According to the documentation, this is how each method fits the model:

`CSS`

minimises the sum of squared residuals.

`ML`

maximises the log-likelihood function of the ARIMA model.

`CSS-ML`

mixes both methods: first, `CSS`

is run, the starting parameters for the optimization algorithm are set to zeros or to the values given in the optional argument `init`

; then, `ML`

is applied passing the `CSS`

parameter estimates as starting parameter values for the optimization algorithm.

In a model with lags of the dependent variable, a initial set of observations must be somehow defined in order to evaluate the sum of squares or the likelihood function. `CSS`

and `ML`

deal with this issue differently. `CSS`

sets the initial observations to zeros, while `ML`

uses the initial state vector returned by the Kalman filter. `ML`

is supposed to be more accurate since, instead of setting these initial observations to zeros, it uses the sample data in order to get an estimate of these values.

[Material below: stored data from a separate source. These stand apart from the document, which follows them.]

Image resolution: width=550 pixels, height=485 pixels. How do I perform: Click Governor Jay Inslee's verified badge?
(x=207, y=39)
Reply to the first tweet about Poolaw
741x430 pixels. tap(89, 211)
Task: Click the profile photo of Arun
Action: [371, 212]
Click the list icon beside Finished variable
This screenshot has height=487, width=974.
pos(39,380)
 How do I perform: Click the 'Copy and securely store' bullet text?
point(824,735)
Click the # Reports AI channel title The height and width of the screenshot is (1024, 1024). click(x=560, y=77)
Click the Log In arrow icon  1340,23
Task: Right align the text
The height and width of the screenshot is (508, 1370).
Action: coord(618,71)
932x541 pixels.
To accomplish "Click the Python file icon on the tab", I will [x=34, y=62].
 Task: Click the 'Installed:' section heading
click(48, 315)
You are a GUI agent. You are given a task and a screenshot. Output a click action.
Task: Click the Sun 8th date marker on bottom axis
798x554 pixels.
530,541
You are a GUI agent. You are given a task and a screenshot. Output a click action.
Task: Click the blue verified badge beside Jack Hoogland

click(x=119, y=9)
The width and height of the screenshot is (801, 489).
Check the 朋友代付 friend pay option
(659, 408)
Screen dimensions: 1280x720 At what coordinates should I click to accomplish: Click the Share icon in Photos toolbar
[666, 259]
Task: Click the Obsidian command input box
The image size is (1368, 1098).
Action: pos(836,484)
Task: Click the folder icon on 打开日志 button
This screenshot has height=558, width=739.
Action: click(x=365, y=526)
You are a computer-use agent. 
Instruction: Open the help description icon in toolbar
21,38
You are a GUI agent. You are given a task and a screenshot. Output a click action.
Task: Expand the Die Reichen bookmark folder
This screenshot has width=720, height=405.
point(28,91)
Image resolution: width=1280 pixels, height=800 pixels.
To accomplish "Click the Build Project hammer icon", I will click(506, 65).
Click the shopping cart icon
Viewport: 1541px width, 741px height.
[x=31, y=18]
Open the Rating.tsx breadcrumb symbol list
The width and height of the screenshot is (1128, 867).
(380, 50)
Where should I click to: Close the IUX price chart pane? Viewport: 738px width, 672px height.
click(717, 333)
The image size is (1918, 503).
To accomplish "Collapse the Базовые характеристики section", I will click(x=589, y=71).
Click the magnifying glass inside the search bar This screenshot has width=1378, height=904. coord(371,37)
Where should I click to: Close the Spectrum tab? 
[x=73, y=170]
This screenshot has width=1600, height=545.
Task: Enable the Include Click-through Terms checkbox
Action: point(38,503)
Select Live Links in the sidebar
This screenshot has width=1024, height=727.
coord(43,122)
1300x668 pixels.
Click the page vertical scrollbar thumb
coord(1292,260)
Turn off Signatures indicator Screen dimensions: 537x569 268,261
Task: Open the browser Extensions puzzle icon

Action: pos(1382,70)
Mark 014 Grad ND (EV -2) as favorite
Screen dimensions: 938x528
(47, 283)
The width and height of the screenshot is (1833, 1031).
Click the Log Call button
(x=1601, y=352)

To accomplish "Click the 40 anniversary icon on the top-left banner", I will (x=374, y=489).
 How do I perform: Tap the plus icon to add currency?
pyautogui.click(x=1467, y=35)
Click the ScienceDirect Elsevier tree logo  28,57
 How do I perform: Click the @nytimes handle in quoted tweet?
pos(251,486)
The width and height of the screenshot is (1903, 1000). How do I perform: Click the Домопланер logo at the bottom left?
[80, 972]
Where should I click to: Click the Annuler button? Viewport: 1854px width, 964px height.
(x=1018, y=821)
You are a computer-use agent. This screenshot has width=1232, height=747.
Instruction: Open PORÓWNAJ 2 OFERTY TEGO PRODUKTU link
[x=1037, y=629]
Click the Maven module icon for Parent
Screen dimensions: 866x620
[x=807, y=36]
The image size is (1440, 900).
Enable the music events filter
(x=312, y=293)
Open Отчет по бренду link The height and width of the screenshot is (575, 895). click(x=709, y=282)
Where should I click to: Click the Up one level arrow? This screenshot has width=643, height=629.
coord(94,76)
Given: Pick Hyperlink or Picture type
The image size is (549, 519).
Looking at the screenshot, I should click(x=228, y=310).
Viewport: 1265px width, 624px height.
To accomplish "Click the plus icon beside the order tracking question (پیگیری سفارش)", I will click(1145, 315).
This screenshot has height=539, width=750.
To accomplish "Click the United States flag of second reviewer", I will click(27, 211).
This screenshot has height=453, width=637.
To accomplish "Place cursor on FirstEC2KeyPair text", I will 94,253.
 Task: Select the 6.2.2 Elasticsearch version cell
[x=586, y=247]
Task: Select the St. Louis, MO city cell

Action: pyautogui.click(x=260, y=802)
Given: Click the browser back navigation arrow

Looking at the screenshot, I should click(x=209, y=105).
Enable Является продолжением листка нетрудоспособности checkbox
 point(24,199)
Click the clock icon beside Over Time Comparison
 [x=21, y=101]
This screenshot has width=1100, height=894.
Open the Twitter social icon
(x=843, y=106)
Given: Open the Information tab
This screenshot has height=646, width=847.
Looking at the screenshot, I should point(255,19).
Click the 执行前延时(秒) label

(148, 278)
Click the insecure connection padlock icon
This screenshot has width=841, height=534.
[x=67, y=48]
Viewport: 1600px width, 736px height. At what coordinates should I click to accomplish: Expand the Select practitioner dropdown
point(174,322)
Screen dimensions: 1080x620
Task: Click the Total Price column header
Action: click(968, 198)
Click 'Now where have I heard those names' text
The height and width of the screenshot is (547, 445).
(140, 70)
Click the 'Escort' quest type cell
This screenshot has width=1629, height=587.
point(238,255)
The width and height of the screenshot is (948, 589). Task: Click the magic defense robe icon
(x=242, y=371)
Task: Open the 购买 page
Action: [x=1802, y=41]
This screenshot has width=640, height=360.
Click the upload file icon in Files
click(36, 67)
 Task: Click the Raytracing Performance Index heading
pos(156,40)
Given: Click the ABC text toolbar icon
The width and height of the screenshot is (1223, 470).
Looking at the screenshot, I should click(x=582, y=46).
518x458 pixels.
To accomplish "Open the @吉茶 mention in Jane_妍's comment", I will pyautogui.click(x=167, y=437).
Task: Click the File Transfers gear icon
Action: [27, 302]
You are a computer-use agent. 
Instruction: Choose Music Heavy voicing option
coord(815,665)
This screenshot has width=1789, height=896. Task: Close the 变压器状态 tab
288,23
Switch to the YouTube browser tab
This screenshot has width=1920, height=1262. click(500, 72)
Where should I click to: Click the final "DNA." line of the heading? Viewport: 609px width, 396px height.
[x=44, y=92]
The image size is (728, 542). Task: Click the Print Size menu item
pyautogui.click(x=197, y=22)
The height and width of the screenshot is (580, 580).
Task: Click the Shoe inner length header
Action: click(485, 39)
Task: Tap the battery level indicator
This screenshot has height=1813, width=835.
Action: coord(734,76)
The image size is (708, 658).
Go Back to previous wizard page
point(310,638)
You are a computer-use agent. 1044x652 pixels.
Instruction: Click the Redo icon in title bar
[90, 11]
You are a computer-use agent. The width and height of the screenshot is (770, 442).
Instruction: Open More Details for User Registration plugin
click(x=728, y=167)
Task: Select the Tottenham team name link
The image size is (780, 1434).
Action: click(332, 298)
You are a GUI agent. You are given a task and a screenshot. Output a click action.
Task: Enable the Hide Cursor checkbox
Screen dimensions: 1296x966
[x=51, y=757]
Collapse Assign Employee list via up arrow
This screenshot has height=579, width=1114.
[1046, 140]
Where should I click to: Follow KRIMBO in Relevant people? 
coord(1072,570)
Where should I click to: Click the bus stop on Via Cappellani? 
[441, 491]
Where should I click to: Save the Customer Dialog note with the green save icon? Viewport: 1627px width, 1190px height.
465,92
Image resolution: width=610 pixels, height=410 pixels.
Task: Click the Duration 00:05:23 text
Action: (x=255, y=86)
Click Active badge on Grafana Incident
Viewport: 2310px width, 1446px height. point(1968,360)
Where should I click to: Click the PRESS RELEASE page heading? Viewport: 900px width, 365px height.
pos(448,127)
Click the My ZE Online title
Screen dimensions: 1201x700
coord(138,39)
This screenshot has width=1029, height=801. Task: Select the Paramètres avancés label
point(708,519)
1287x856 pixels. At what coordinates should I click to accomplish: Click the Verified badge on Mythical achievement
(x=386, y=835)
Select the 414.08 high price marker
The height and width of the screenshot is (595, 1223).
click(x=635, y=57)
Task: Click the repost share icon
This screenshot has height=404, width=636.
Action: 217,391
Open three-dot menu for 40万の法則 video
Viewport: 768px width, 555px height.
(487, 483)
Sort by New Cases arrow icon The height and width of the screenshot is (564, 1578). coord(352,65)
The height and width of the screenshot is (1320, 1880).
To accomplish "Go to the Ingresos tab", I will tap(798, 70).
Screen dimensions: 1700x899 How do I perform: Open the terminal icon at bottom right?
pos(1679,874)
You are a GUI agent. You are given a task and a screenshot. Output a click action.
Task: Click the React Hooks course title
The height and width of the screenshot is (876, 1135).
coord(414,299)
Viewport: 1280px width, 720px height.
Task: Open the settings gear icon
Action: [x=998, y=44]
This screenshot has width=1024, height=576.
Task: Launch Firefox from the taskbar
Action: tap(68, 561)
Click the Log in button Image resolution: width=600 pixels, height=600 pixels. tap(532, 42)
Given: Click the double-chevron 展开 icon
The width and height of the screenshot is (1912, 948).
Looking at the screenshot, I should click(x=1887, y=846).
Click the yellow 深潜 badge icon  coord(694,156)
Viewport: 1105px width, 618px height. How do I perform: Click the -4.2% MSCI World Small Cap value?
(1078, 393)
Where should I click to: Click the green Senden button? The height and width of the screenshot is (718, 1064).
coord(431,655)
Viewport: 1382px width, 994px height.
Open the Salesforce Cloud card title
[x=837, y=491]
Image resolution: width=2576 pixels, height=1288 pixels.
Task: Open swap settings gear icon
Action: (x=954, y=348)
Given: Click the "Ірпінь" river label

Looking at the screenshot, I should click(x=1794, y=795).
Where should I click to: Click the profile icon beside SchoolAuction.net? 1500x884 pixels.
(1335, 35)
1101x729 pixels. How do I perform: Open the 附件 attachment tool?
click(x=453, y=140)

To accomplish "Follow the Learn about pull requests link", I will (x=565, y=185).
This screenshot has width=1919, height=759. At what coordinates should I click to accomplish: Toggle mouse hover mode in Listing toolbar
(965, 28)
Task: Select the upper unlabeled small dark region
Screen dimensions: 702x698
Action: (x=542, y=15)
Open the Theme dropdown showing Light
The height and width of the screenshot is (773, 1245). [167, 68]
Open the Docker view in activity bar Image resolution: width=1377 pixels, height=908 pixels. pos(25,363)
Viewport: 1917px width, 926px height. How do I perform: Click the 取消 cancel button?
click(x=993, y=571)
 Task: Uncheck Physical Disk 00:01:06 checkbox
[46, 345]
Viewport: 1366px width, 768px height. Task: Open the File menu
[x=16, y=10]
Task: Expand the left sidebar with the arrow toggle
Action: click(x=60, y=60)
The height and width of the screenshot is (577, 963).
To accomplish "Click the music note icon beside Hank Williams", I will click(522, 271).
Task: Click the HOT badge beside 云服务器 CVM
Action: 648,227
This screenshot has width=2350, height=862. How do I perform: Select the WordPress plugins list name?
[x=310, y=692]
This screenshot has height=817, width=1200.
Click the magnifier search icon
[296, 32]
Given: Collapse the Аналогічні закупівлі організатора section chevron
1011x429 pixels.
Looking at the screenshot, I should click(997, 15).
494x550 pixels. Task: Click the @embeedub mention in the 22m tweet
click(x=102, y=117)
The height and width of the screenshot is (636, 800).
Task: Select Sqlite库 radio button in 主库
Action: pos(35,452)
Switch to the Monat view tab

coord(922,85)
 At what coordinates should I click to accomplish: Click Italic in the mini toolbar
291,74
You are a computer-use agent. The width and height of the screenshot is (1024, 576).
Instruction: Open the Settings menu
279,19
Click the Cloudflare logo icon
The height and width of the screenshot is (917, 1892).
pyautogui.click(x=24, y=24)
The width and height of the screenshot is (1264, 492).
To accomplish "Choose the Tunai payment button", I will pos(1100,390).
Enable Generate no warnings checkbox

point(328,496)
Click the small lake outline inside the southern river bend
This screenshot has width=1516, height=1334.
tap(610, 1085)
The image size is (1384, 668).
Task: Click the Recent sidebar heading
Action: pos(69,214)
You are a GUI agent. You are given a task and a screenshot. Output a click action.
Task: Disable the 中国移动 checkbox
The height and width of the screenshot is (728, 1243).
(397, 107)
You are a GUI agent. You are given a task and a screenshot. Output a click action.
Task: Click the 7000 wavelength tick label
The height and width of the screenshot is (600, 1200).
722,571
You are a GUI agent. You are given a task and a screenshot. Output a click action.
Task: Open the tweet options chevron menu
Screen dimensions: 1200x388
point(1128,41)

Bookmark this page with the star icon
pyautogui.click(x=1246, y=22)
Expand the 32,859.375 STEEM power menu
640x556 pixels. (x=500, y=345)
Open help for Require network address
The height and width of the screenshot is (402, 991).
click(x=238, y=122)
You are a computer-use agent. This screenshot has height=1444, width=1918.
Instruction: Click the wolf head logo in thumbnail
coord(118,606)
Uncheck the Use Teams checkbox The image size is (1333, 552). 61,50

For some details about the initialisation of the Kalman filter you may see
this post or
this post.

Notice that one thing is the starting parameter values and another is the set of initial observations. The former can be specified through the argument `init`

, while the latter are specified internally by each method as described before. This distinction is important in order to not get confused when reading the documentation.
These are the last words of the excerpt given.